* **Material for this task**:
= = = = = = =

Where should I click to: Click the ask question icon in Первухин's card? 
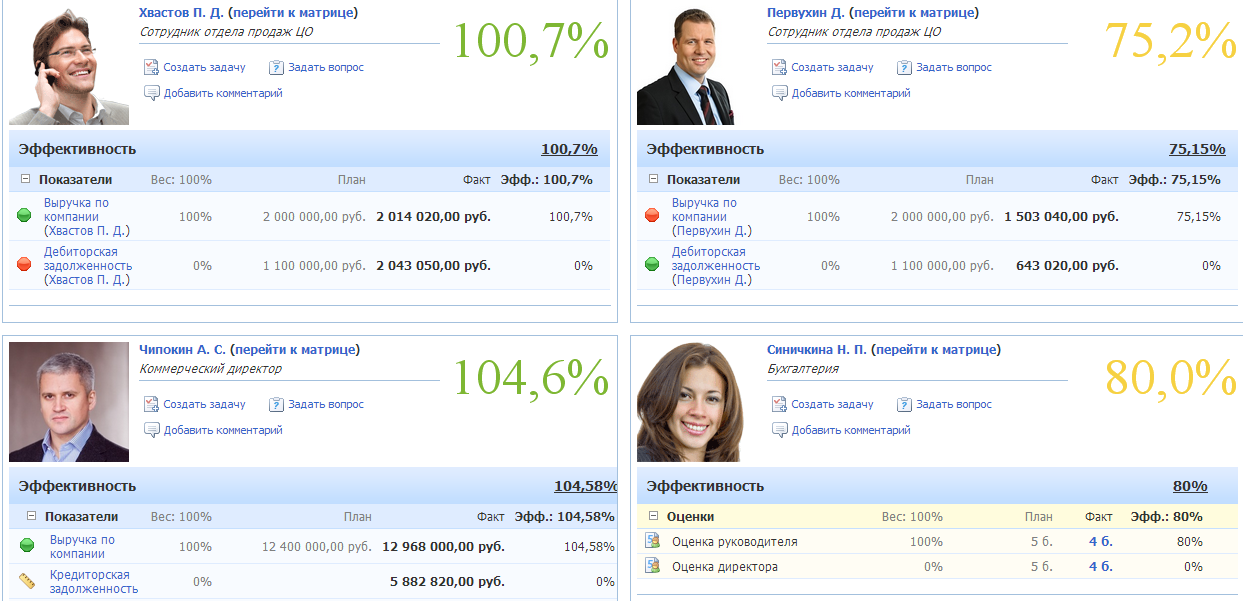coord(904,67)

= = = = = = =

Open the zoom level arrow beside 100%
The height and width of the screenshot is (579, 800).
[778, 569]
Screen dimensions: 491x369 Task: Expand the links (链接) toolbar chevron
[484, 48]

= = = = = = =

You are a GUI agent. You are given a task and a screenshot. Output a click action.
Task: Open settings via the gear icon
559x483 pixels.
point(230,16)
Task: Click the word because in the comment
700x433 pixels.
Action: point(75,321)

= = = = = = =

* **What to do**: For the word "Open", how many lines in the records above contain it? Answer with the number and nothing else.

* **Task result**: 2